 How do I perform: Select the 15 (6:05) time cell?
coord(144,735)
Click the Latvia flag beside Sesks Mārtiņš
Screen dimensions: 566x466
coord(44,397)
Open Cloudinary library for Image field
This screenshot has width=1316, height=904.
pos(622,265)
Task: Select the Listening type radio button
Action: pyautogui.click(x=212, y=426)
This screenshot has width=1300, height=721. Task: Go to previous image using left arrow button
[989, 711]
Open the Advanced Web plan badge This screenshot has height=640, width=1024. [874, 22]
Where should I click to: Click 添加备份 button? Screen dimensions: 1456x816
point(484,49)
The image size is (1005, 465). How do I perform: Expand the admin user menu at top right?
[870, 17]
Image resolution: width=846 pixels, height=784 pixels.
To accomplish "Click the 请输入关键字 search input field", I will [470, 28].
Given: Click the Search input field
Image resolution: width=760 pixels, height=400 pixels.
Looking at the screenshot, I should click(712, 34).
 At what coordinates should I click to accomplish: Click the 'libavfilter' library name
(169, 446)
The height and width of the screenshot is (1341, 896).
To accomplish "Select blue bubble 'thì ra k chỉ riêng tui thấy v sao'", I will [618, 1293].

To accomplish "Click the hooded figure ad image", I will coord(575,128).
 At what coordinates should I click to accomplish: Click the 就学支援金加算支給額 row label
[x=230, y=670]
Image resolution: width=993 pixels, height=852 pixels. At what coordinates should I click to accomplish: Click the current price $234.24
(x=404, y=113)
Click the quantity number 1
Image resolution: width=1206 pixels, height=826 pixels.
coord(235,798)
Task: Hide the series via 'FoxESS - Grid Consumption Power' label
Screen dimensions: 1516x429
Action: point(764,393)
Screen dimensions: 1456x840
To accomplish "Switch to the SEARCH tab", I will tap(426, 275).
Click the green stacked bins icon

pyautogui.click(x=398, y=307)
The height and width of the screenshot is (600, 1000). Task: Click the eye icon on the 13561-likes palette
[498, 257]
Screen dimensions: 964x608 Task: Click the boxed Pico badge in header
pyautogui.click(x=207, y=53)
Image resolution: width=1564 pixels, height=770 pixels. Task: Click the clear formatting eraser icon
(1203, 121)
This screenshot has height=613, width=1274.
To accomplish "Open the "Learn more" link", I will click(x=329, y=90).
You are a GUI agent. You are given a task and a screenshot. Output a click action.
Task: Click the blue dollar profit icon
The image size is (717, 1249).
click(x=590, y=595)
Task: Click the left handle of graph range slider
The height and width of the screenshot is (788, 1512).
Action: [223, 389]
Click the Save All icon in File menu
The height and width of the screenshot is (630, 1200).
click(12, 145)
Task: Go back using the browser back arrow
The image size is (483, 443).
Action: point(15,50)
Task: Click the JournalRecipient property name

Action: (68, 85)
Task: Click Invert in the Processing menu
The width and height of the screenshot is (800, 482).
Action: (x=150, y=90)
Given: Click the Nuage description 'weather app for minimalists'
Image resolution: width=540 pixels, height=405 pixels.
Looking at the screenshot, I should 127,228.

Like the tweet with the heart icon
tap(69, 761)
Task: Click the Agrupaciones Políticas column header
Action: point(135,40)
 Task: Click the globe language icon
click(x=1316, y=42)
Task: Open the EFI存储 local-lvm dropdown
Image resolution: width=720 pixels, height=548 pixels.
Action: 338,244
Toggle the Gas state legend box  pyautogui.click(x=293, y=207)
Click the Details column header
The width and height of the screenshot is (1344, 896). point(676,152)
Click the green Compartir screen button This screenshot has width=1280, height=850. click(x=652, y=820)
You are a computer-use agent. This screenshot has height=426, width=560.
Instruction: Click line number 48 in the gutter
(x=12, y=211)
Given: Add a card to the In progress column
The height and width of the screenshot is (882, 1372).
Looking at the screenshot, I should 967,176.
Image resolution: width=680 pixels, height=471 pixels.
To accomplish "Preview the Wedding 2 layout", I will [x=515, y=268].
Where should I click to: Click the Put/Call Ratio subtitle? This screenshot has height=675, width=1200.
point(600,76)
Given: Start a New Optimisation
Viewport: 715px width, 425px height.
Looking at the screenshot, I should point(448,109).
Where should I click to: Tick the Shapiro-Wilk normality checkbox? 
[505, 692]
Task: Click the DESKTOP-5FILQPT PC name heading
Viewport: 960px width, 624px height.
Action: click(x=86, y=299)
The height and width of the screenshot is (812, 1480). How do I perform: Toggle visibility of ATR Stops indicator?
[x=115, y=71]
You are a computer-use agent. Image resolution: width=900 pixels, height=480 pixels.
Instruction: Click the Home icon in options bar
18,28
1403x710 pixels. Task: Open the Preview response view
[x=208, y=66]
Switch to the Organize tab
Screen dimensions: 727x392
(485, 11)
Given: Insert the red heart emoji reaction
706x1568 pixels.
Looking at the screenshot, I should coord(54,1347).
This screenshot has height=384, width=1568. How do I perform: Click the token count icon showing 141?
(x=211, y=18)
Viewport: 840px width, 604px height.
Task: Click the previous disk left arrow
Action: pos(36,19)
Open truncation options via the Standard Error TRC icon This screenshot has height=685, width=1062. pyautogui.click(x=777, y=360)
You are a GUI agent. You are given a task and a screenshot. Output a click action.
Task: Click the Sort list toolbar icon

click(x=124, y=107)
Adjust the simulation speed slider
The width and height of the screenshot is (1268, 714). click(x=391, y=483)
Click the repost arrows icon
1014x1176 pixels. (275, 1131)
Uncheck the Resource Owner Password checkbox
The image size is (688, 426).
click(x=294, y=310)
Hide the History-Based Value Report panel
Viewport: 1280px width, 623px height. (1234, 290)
---
--- TASK PROMPT ---
Print all the entries above. Keep each one exact.

--- RESPONSE FOR THIS EXERCISE ---
 How do I perform: Select the 15 (6:05) time cell?
coord(144,735)
Click the Latvia flag beside Sesks Mārtiņš
Screen dimensions: 566x466
coord(44,397)
Open Cloudinary library for Image field
This screenshot has width=1316, height=904.
pos(622,265)
Task: Select the Listening type radio button
Action: pyautogui.click(x=212, y=426)
This screenshot has width=1300, height=721. Task: Go to previous image using left arrow button
[989, 711]
Open the Advanced Web plan badge This screenshot has height=640, width=1024. [874, 22]
Where should I click to: Click 添加备份 button? Screen dimensions: 1456x816
point(484,49)
The image size is (1005, 465). How do I perform: Expand the admin user menu at top right?
[870, 17]
Image resolution: width=846 pixels, height=784 pixels.
To accomplish "Click the 请输入关键字 search input field", I will [470, 28].
Given: Click the Search input field
Image resolution: width=760 pixels, height=400 pixels.
Looking at the screenshot, I should click(712, 34).
 At what coordinates should I click to accomplish: Click the 'libavfilter' library name
(169, 446)
The height and width of the screenshot is (1341, 896).
To accomplish "Select blue bubble 'thì ra k chỉ riêng tui thấy v sao'", I will [618, 1293].

To accomplish "Click the hooded figure ad image", I will coord(575,128).
 At what coordinates should I click to accomplish: Click the 就学支援金加算支給額 row label
[x=230, y=670]
Image resolution: width=993 pixels, height=852 pixels. At what coordinates should I click to accomplish: Click the current price $234.24
(x=404, y=113)
Click the quantity number 1
Image resolution: width=1206 pixels, height=826 pixels.
coord(235,798)
Task: Hide the series via 'FoxESS - Grid Consumption Power' label
Screen dimensions: 1516x429
Action: point(764,393)
Screen dimensions: 1456x840
To accomplish "Switch to the SEARCH tab", I will tap(426, 275).
Click the green stacked bins icon

pyautogui.click(x=398, y=307)
The height and width of the screenshot is (600, 1000). Task: Click the eye icon on the 13561-likes palette
[498, 257]
Screen dimensions: 964x608 Task: Click the boxed Pico badge in header
pyautogui.click(x=207, y=53)
Image resolution: width=1564 pixels, height=770 pixels. Task: Click the clear formatting eraser icon
(1203, 121)
This screenshot has height=613, width=1274.
To accomplish "Open the "Learn more" link", I will click(x=329, y=90).
You are a GUI agent. You are given a task and a screenshot. Output a click action.
Task: Click the blue dollar profit icon
The image size is (717, 1249).
click(x=590, y=595)
Task: Click the left handle of graph range slider
The height and width of the screenshot is (788, 1512).
Action: [223, 389]
Click the Save All icon in File menu
The height and width of the screenshot is (630, 1200).
click(12, 145)
Task: Go back using the browser back arrow
The image size is (483, 443).
Action: point(15,50)
Task: Click the JournalRecipient property name

Action: (68, 85)
Task: Click Invert in the Processing menu
The width and height of the screenshot is (800, 482).
Action: (x=150, y=90)
Given: Click the Nuage description 'weather app for minimalists'
Image resolution: width=540 pixels, height=405 pixels.
Looking at the screenshot, I should 127,228.

Like the tweet with the heart icon
tap(69, 761)
Task: Click the Agrupaciones Políticas column header
Action: point(135,40)
 Task: Click the globe language icon
click(x=1316, y=42)
Task: Open the EFI存储 local-lvm dropdown
Image resolution: width=720 pixels, height=548 pixels.
Action: 338,244
Toggle the Gas state legend box  pyautogui.click(x=293, y=207)
Click the Details column header
The width and height of the screenshot is (1344, 896). point(676,152)
Click the green Compartir screen button This screenshot has width=1280, height=850. click(x=652, y=820)
You are a computer-use agent. This screenshot has height=426, width=560.
Instruction: Click line number 48 in the gutter
(x=12, y=211)
Given: Add a card to the In progress column
The height and width of the screenshot is (882, 1372).
Looking at the screenshot, I should 967,176.
Image resolution: width=680 pixels, height=471 pixels.
To accomplish "Preview the Wedding 2 layout", I will [x=515, y=268].
Where should I click to: Click the Put/Call Ratio subtitle? This screenshot has height=675, width=1200.
point(600,76)
Given: Start a New Optimisation
Viewport: 715px width, 425px height.
Looking at the screenshot, I should point(448,109).
Where should I click to: Tick the Shapiro-Wilk normality checkbox? 
[505, 692]
Task: Click the DESKTOP-5FILQPT PC name heading
Viewport: 960px width, 624px height.
Action: click(x=86, y=299)
The height and width of the screenshot is (812, 1480). How do I perform: Toggle visibility of ATR Stops indicator?
[x=115, y=71]
You are a computer-use agent. Image resolution: width=900 pixels, height=480 pixels.
Instruction: Click the Home icon in options bar
18,28
1403x710 pixels. Task: Open the Preview response view
[x=208, y=66]
Switch to the Organize tab
Screen dimensions: 727x392
(485, 11)
Given: Insert the red heart emoji reaction
706x1568 pixels.
Looking at the screenshot, I should coord(54,1347).
This screenshot has height=384, width=1568. How do I perform: Click the token count icon showing 141?
(x=211, y=18)
Viewport: 840px width, 604px height.
Task: Click the previous disk left arrow
Action: pos(36,19)
Open truncation options via the Standard Error TRC icon This screenshot has height=685, width=1062. pyautogui.click(x=777, y=360)
You are a GUI agent. You are given a task and a screenshot. Output a click action.
Task: Click the Sort list toolbar icon

click(x=124, y=107)
Adjust the simulation speed slider
The width and height of the screenshot is (1268, 714). click(x=391, y=483)
Click the repost arrows icon
1014x1176 pixels. (275, 1131)
Uncheck the Resource Owner Password checkbox
The image size is (688, 426).
click(x=294, y=310)
Hide the History-Based Value Report panel
Viewport: 1280px width, 623px height. (1234, 290)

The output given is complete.